◆ WHAT IS EXPECTED
Which lines come from the start of the records through the line that holds "PIZZBIKES (116, 2552)"? Write them out word for word.

◆ RECORDS SHOWN
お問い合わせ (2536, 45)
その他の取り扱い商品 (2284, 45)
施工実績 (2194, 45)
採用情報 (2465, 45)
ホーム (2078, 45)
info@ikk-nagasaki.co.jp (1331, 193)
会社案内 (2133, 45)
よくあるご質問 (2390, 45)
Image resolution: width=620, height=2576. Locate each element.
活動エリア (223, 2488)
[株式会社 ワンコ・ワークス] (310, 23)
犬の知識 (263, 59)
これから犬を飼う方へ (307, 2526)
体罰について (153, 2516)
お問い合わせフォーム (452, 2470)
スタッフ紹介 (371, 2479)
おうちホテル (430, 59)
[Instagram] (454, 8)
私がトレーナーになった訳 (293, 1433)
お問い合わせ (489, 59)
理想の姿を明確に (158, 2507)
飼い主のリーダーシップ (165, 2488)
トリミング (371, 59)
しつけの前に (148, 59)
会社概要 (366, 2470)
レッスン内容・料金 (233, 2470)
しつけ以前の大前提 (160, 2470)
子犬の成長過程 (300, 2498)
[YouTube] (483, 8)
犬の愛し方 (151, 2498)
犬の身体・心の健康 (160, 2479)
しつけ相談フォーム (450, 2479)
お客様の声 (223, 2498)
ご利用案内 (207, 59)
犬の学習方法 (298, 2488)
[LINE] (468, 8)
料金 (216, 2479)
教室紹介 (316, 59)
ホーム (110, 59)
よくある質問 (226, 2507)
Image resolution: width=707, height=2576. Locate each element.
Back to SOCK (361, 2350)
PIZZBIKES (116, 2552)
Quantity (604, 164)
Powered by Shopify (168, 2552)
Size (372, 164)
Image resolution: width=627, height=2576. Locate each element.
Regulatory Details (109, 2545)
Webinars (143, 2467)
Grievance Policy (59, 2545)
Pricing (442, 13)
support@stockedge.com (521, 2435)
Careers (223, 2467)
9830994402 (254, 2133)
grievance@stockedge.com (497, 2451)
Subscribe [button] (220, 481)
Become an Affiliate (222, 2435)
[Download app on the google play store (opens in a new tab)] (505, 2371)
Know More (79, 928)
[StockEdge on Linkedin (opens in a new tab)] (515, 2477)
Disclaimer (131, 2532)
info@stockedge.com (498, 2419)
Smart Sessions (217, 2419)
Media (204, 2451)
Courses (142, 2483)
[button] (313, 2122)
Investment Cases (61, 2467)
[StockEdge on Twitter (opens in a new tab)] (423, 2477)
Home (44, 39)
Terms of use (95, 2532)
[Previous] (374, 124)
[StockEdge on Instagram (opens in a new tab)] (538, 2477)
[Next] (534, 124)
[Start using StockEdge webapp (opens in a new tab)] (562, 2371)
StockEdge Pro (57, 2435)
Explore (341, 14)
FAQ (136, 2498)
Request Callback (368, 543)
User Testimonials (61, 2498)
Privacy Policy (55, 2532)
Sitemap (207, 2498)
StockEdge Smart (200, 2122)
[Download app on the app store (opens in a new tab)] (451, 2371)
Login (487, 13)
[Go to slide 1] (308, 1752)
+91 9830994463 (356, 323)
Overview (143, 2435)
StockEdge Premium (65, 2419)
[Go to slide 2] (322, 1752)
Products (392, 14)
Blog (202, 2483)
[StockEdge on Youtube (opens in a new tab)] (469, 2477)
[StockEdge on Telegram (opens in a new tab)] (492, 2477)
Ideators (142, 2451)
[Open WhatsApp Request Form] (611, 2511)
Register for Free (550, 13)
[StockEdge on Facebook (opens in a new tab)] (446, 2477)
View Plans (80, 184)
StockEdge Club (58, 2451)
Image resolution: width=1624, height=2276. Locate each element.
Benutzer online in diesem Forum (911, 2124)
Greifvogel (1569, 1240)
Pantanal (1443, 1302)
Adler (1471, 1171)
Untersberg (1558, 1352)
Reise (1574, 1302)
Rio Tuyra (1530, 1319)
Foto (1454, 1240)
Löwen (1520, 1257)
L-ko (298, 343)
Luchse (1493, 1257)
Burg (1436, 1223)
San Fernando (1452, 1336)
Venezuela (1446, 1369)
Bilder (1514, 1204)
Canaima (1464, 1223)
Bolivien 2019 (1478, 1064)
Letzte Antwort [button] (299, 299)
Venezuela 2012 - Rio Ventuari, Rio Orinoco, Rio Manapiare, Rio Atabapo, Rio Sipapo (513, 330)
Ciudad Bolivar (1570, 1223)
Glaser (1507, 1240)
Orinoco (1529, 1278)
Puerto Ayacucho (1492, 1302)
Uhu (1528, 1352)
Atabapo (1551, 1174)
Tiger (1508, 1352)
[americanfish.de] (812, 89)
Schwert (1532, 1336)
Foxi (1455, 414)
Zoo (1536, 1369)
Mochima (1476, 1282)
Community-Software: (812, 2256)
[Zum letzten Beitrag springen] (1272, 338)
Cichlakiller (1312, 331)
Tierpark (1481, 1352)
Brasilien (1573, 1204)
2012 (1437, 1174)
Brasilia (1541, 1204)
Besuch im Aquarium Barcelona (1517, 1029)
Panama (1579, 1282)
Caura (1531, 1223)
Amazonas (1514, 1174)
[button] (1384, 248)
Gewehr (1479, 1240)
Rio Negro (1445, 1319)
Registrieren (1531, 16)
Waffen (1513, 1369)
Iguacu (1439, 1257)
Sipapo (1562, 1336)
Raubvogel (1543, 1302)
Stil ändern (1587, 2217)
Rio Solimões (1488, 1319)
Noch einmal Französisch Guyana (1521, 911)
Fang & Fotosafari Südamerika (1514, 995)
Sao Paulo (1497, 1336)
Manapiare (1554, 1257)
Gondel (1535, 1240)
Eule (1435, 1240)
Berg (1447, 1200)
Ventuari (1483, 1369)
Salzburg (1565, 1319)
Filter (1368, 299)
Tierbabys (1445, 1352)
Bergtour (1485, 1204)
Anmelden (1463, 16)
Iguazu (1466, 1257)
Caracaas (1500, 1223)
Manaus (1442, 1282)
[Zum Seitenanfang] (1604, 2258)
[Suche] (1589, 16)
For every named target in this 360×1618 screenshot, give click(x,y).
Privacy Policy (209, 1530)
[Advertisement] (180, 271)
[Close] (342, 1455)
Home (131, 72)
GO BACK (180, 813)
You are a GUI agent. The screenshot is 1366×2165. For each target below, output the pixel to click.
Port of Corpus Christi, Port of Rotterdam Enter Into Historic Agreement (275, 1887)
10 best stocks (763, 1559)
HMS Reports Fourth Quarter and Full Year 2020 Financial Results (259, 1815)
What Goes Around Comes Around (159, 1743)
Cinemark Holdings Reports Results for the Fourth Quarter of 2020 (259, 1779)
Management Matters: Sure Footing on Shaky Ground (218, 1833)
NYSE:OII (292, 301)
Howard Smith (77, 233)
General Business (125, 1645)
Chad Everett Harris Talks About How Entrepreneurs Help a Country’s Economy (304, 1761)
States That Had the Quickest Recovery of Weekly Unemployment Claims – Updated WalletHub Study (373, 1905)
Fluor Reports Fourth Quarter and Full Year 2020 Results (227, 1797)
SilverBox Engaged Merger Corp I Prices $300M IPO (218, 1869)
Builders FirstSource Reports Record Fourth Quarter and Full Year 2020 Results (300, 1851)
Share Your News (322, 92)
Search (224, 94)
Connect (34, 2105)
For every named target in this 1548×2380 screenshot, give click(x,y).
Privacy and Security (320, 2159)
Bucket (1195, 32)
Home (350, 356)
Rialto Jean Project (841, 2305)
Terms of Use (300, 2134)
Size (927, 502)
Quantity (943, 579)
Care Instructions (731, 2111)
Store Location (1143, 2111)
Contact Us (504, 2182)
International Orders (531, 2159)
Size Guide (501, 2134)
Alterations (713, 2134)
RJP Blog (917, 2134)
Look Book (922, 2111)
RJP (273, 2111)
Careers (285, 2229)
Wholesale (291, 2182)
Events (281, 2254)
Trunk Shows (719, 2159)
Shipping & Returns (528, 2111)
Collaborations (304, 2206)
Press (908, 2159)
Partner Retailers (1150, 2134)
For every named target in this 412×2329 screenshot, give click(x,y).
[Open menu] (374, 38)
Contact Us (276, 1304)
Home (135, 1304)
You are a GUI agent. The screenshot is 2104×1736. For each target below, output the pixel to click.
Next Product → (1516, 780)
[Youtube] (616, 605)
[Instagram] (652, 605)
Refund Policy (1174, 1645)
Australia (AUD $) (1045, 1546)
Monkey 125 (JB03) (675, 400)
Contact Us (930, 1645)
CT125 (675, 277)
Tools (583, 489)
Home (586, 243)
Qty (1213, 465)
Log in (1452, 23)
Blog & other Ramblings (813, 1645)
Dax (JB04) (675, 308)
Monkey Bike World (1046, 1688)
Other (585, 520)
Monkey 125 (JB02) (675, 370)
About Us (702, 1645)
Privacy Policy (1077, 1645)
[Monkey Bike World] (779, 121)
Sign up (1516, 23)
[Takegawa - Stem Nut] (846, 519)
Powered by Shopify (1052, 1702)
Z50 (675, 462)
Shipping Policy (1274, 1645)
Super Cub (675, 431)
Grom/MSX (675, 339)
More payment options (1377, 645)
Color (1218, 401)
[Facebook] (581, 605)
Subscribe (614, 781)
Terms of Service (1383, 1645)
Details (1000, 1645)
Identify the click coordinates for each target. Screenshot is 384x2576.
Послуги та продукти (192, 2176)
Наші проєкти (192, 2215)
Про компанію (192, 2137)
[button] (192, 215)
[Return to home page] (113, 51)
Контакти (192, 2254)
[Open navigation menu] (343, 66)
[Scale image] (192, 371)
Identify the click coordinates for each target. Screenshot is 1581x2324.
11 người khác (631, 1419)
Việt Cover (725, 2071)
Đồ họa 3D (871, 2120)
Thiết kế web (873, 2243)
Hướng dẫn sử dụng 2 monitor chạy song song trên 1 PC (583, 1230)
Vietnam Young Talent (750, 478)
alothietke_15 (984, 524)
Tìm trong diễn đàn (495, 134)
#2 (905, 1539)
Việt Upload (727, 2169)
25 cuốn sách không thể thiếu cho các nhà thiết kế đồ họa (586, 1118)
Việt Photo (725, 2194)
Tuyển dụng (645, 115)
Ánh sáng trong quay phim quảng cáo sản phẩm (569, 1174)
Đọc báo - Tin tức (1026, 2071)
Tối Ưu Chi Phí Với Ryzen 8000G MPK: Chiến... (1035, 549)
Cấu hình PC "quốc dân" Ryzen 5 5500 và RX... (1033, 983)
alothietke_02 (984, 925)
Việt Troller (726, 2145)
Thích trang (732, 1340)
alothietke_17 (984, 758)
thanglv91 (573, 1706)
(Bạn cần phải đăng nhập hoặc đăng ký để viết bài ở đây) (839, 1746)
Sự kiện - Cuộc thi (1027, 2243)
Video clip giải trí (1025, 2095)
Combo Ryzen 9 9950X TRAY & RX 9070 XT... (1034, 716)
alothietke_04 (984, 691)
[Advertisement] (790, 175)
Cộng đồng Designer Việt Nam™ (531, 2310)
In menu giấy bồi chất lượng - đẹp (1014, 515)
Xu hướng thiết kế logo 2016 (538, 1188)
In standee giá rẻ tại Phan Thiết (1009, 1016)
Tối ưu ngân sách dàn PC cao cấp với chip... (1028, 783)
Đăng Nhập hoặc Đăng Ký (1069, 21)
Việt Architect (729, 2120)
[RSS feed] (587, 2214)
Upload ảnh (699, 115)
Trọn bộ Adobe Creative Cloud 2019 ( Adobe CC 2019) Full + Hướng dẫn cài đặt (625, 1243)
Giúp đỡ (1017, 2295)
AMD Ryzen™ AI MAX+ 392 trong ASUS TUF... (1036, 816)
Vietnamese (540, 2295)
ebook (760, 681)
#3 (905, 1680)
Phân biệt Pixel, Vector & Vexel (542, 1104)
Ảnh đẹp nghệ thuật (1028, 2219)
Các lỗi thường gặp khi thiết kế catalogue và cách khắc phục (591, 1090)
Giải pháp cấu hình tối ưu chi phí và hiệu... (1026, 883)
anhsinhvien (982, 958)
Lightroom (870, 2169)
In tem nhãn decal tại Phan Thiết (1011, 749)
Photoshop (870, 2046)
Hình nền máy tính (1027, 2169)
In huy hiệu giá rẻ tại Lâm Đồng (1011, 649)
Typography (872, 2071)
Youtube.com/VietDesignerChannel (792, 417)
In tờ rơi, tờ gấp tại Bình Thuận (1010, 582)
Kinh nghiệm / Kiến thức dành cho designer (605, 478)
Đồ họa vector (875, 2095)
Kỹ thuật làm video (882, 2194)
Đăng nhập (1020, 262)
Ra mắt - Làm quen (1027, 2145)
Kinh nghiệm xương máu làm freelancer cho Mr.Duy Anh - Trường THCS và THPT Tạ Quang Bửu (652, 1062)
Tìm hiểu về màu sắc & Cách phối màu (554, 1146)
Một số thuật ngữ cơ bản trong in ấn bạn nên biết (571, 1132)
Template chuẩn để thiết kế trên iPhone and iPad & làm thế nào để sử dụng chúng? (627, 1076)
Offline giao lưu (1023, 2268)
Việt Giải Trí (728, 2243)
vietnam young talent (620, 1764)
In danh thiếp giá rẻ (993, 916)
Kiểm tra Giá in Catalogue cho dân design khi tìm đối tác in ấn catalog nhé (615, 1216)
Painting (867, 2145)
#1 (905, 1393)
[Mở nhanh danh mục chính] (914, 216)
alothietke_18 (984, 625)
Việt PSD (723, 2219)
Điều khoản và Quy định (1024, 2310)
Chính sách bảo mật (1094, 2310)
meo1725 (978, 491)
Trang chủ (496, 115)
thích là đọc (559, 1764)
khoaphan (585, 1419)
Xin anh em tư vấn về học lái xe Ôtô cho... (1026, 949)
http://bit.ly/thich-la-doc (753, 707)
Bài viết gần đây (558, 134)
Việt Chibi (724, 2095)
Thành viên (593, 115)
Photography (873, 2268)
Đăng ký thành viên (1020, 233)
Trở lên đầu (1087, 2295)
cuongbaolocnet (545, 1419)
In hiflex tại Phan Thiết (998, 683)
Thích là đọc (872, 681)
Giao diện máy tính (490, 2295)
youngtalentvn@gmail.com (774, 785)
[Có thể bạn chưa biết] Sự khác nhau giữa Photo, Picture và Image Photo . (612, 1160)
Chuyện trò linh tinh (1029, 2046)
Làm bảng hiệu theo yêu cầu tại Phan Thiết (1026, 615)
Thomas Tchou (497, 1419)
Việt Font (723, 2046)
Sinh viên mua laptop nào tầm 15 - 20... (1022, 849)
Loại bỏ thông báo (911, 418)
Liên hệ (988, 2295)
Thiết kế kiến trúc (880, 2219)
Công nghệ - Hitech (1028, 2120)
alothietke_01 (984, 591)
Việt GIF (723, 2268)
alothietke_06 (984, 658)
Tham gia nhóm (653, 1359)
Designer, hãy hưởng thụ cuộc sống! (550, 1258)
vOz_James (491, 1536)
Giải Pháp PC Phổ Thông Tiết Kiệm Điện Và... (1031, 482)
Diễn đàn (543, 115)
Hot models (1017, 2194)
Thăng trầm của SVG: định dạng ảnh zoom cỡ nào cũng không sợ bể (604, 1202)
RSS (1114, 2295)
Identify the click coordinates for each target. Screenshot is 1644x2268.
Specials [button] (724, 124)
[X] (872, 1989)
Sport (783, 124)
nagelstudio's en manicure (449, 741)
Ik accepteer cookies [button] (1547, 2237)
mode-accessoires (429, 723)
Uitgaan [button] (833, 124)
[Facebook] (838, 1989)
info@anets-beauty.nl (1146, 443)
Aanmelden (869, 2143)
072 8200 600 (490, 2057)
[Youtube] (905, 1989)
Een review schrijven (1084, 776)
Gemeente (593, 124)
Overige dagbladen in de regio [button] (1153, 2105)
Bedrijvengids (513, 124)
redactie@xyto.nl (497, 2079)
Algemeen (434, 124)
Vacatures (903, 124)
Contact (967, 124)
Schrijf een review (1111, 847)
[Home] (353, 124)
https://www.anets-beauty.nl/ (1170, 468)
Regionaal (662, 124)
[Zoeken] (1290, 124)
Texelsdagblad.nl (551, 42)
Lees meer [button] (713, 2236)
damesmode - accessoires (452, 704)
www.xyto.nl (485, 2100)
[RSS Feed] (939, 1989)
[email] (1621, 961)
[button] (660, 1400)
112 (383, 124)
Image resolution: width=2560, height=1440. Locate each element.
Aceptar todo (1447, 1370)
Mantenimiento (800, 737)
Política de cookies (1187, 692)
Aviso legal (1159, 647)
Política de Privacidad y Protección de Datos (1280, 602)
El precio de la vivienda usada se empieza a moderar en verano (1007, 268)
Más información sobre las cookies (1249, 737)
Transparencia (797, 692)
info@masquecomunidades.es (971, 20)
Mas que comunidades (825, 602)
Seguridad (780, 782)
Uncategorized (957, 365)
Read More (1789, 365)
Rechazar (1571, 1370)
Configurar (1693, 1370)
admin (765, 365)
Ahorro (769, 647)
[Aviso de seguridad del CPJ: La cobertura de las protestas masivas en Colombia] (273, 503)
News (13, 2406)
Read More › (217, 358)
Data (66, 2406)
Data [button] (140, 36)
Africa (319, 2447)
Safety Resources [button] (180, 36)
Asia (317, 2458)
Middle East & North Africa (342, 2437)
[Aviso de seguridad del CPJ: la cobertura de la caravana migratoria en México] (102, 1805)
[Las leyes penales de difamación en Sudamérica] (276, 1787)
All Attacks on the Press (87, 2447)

◆ REPLY
お問い合わせ (2536, 45)
その他の取り扱い商品 (2284, 45)
施工実績 (2194, 45)
採用情報 (2465, 45)
ホーム (2078, 45)
info@ikk-nagasaki.co.jp (1331, 193)
会社案内 (2133, 45)
よくあるご質問 (2390, 45)
Image resolution: width=620, height=2576. Locate each element.
活動エリア (223, 2488)
[株式会社 ワンコ・ワークス] (310, 23)
犬の知識 (263, 59)
これから犬を飼う方へ (307, 2526)
体罰について (153, 2516)
お問い合わせフォーム (452, 2470)
スタッフ紹介 (371, 2479)
おうちホテル (430, 59)
[Instagram] (454, 8)
私がトレーナーになった訳 (293, 1433)
お問い合わせ (489, 59)
理想の姿を明確に (158, 2507)
飼い主のリーダーシップ (165, 2488)
トリミング (371, 59)
しつけの前に (148, 59)
会社概要 (366, 2470)
レッスン内容・料金 (233, 2470)
しつけ以前の大前提 (160, 2470)
子犬の成長過程 (300, 2498)
[YouTube] (483, 8)
犬の愛し方 (151, 2498)
犬の身体・心の健康 (160, 2479)
しつけ相談フォーム (450, 2479)
お客様の声 (223, 2498)
ご利用案内 (207, 59)
犬の学習方法 (298, 2488)
[LINE] (468, 8)
料金 (216, 2479)
教室紹介 (316, 59)
ホーム (110, 59)
よくある質問 (226, 2507)
Image resolution: width=707, height=2576. Locate each element.
Back to SOCK (361, 2350)
PIZZBIKES (116, 2552)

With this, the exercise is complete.